Kant, deneyimde Empiristlerin daha önce göremediği bir şey keşfeder, deneyim ile elde edilen bilgi, duyu verilerinin basit bir yığınından ibaret değildir. Duyu verileri ham haliyle deneyimin ancak nesnesini oluştururlar. Her deneyimde bizzat o anı aşan bir genellik, bir düzenlilik vardır. Başka bir deyişle deneyim bilgisi de bir form taşımaktadır. Rasyonalistler bu deneyim bilgisini daha baştan güvenilmez olarak damgaladıkları için, bunu göremezler.

Kant ise, duyu verilerinden gerçek bilgi elde edilmesi için bir birleştirme, deneyimi aşan bir form olması gerektiği sonucuna varır. Diğer bir deyişle, deneyimde de a priori bir yön olabileceğini gördü. Aslında doğa bilimleri doğanın matematik yapısını göstererek bunun anahtarını zaten vermişlerdi. “O halde Kant’a göre, metafizik bilgi sorunları ile matematik ve matematiksel doğa bilimleri, kendilerine özgü kesinliklerin kaynağında –yani, salt akla dayanmalarında- birleşiyorlar.” (Heimsoeth, 1986:69).

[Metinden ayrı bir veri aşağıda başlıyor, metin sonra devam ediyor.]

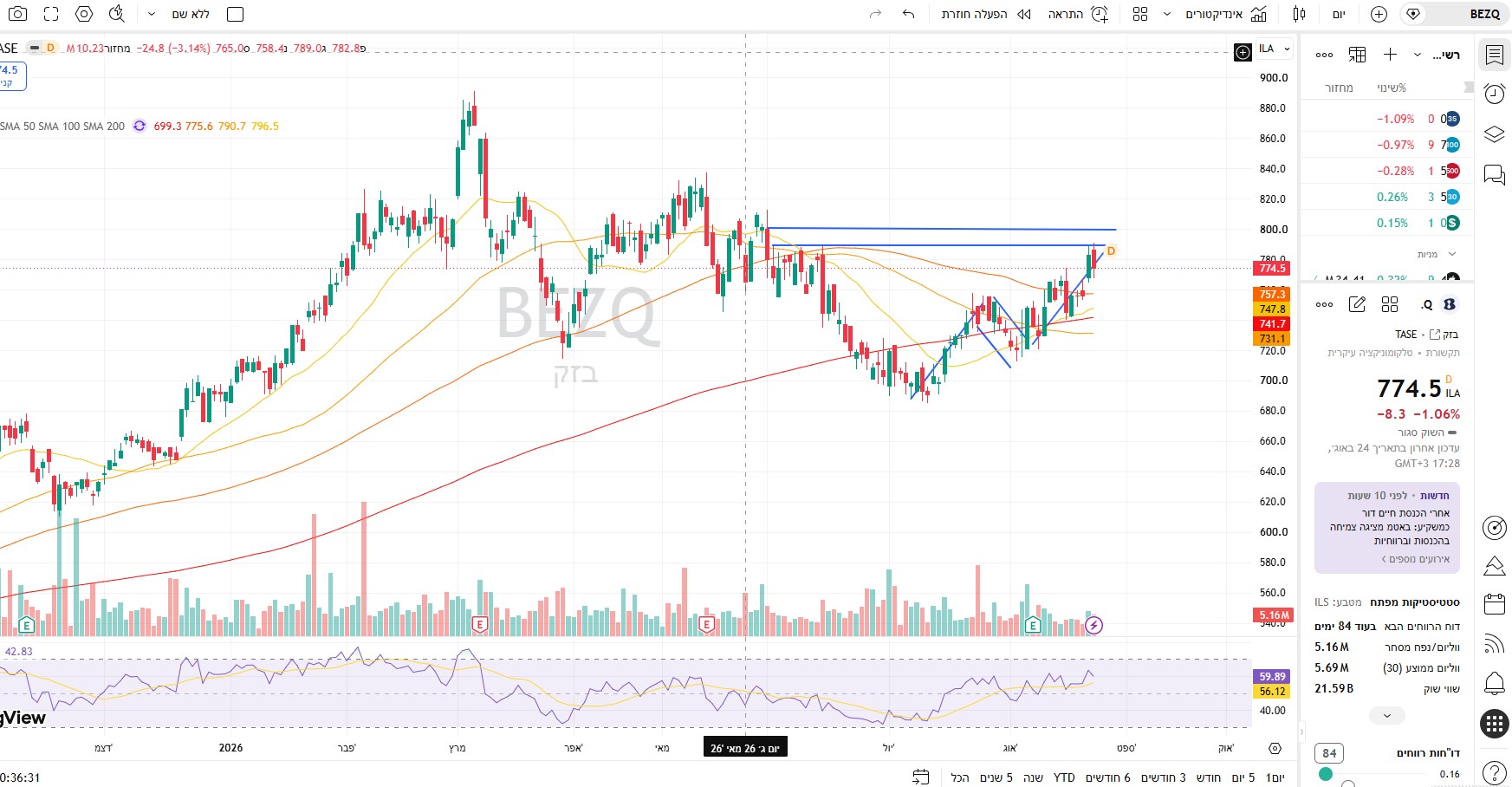The image size is (1512, 787).
Task: Start bar replay with rewind icon
Action: point(1023,14)
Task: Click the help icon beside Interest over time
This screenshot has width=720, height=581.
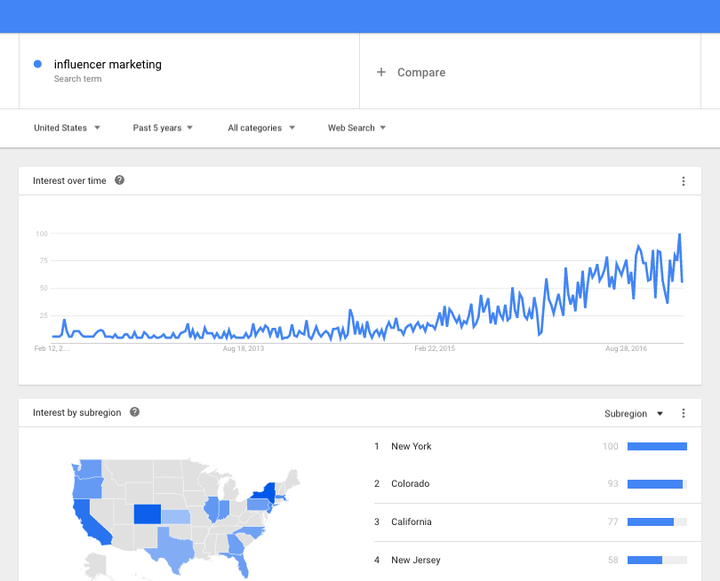Action: click(x=120, y=181)
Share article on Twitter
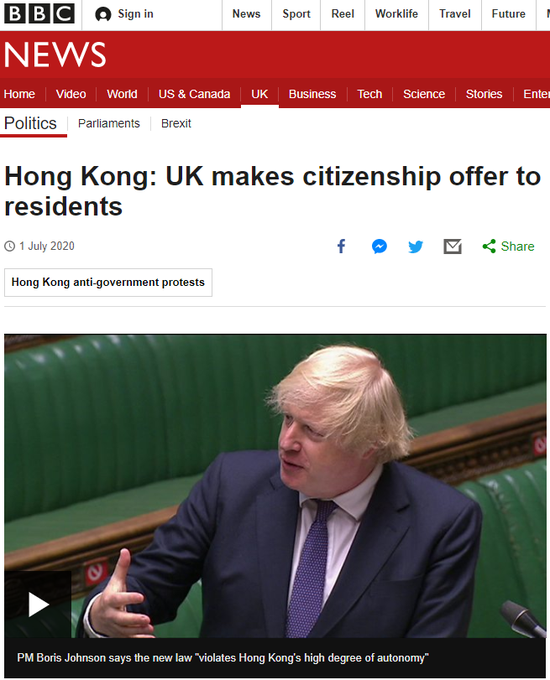Viewport: 550px width, 680px height. (416, 247)
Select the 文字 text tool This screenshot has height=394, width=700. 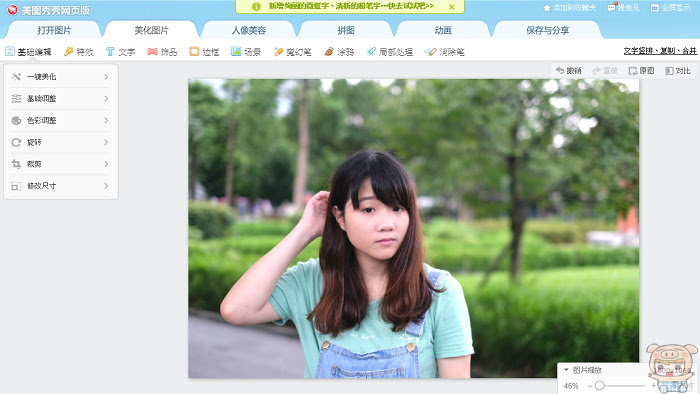[121, 52]
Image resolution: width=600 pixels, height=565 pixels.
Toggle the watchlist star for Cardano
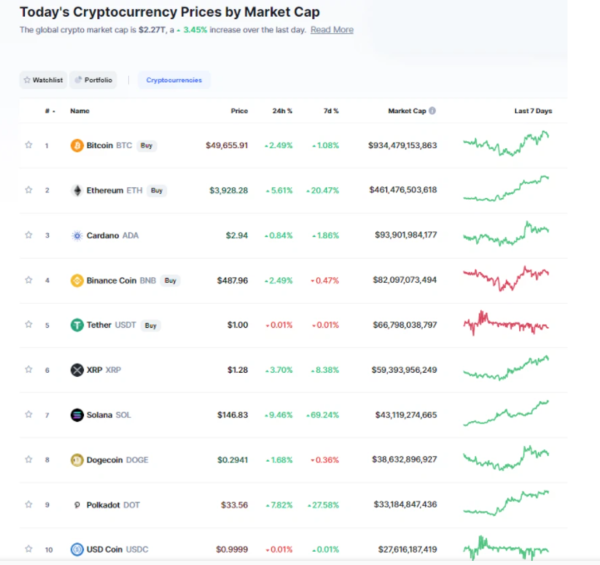(28, 235)
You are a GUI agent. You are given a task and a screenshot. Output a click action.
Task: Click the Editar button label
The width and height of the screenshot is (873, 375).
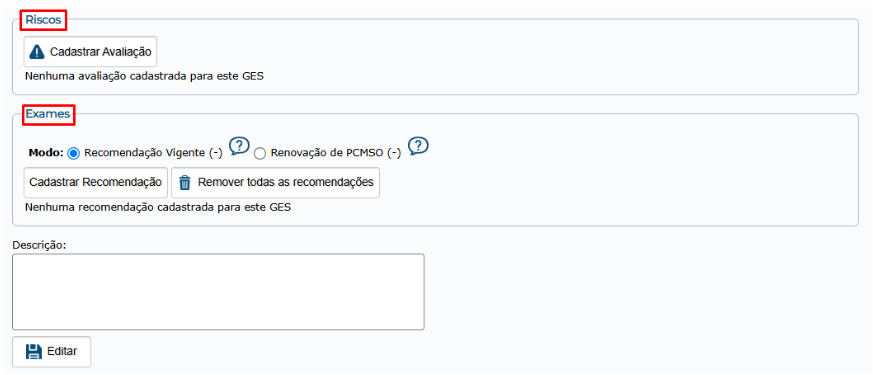62,352
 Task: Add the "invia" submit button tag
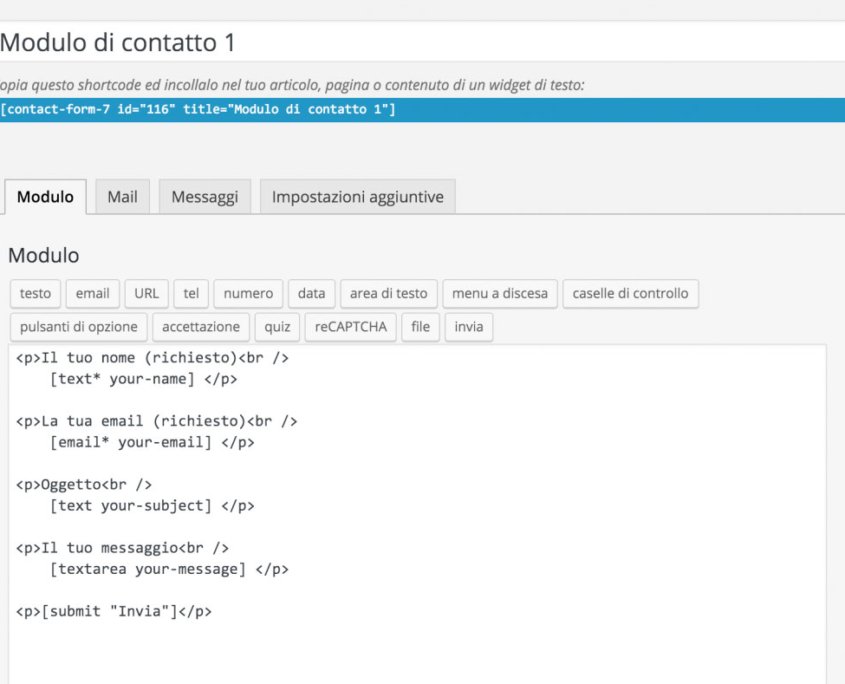[x=468, y=326]
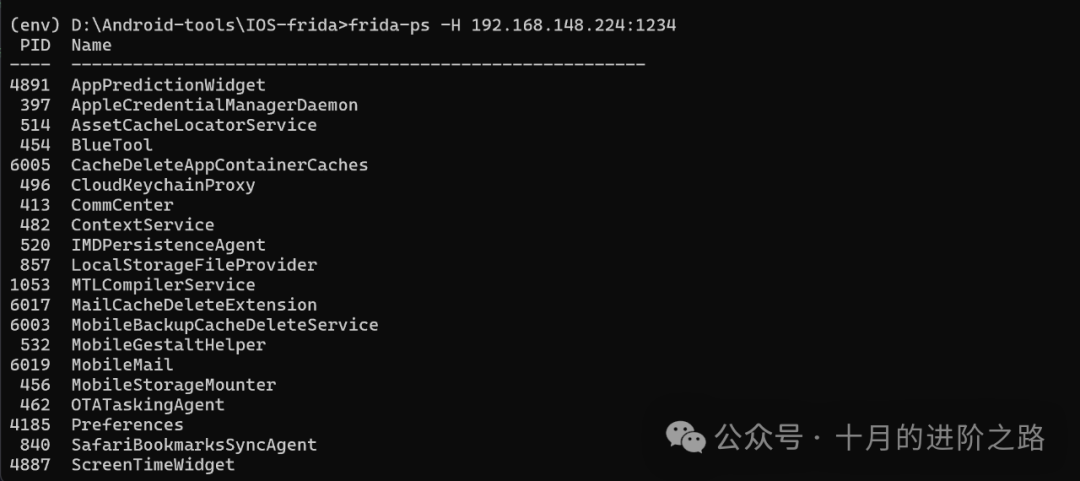1080x481 pixels.
Task: Click the ScreenTimeWidget process name
Action: pos(152,465)
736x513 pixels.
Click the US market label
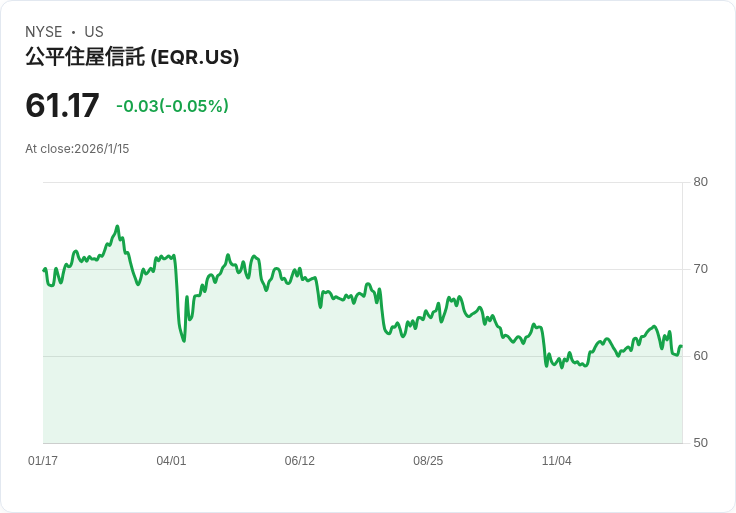click(94, 32)
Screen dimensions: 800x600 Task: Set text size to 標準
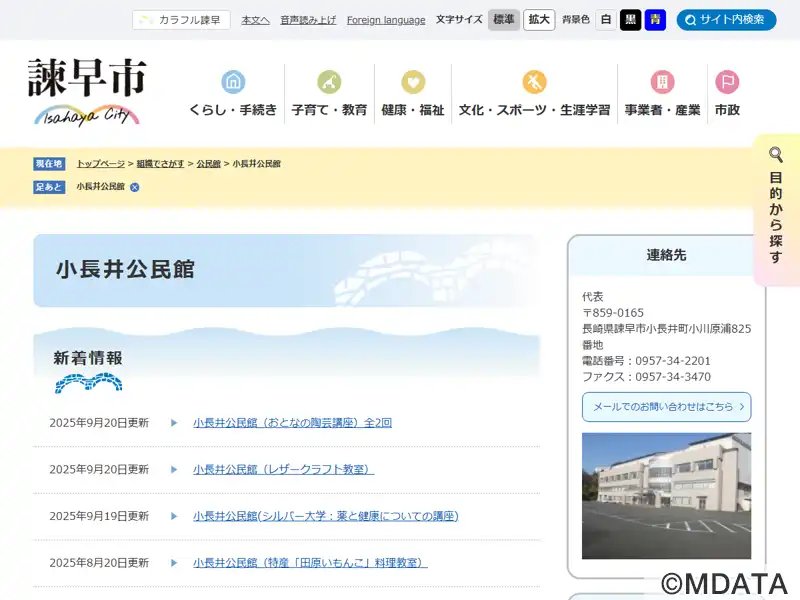point(504,20)
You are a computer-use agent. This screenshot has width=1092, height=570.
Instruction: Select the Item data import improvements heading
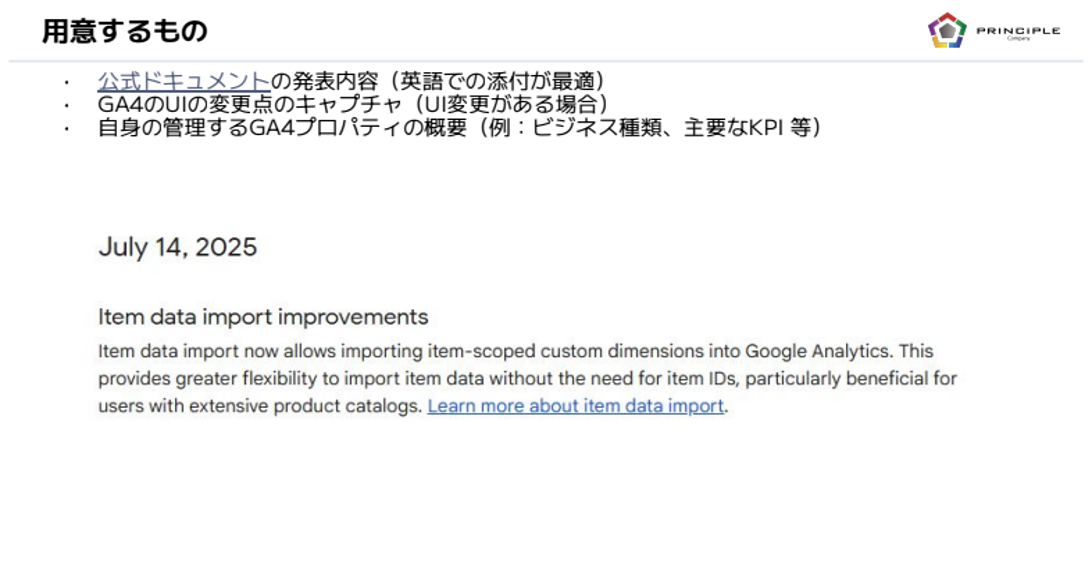tap(263, 317)
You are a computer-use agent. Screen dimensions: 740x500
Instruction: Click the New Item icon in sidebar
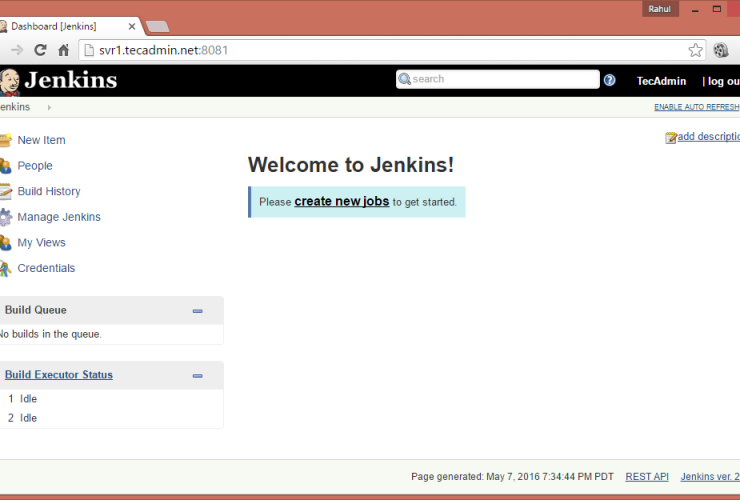(x=5, y=140)
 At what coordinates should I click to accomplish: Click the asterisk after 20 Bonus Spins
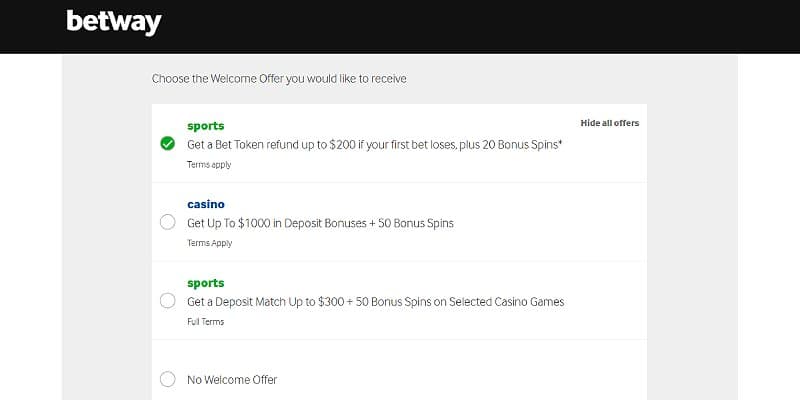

Aklı, doğa bilimlerinin de temeline getiren Kant, önceki filozofların deneyimi tesadüfi ve gelip geçici bilginin kaynağı olarak değerlendirmelerini de eleştirir. Yeniçağ doğa bilimlerinin dünyayı bir matematik kitabı gibi okumaları, Kant’ın konumunu güçlendiren bir olgudur. Bu iddia, yani doğanın matematik yasalarla temellendirilmesi doğru ise, a priori bilgi deneyimde de içkindir; çünkü matematik bilgisi a priori ilkelere dayanmaktadır.

A priori bilgi, doğa bilimlerinin yanı sıra anlama yetisinde de bulunduğuna göre, bilimin temellendirilmesi için insan usunun formlarını bulmak gerekir. A priori bilginin sadece doğa biliminde değil, anlama yeteneğinde de bulunduğundan hareketle, Kant insan usunda varolan bilgi formlarını bulmayı amaçlar.

Kant felsefesinin önemli bir özelliği yargıları, analitik ve sentetik olarak ikiye ayırmasıdır. Analitik yargılarda yüklem öznenin içinde zaten içerilmiş olduğu için bilgi verilmez. Bunun için yalnızca çelişmezlik ilkesine uyulması yeterlidir. Analitik yargılar, çelişmezlik ilkesiyle çelişmedikleri sürece öznede içerilmiş olan bilgiyi tekrar eden yargılardır. Bu anlamda bilgiyi ilerletmezler.

Sentetik yargılar ise, analitik yargılar gibi özneyi tekrar etmenin ötesinde yeni bilgi veren, bilgimizi genişleten yargılardır. Bu yargılarda şeyler arasındaki bağıntı ve ilişki gösterilir. İki yargı türünü Kant cisim kavramı üzerinde birbiriyle karşılaştırır Kant, 1995:14).

Cismin yer kapladığı bilgisi analitik bir yargıdır ve cisim kavramında zaten içerilmiş bulunan yer kaplama özelliğini tekrarlamakta ve yeni bir bilgi vermemektedir. Bütün cisimlerin ağır olduğu yargısı ise, yeni bir bilgi verdiği ve cisim kavramında olmayan bir bilgiyi ifade ettiği için sentetik bir yargıdır. Gazlar, ağırlıkları yokmuş gibi havada yükselebilir. Bu nedenle ağırlık bilgisi cisim kavramına yeni bir şey katmakta onun hakkındaki bilgimizi genişletmektedir.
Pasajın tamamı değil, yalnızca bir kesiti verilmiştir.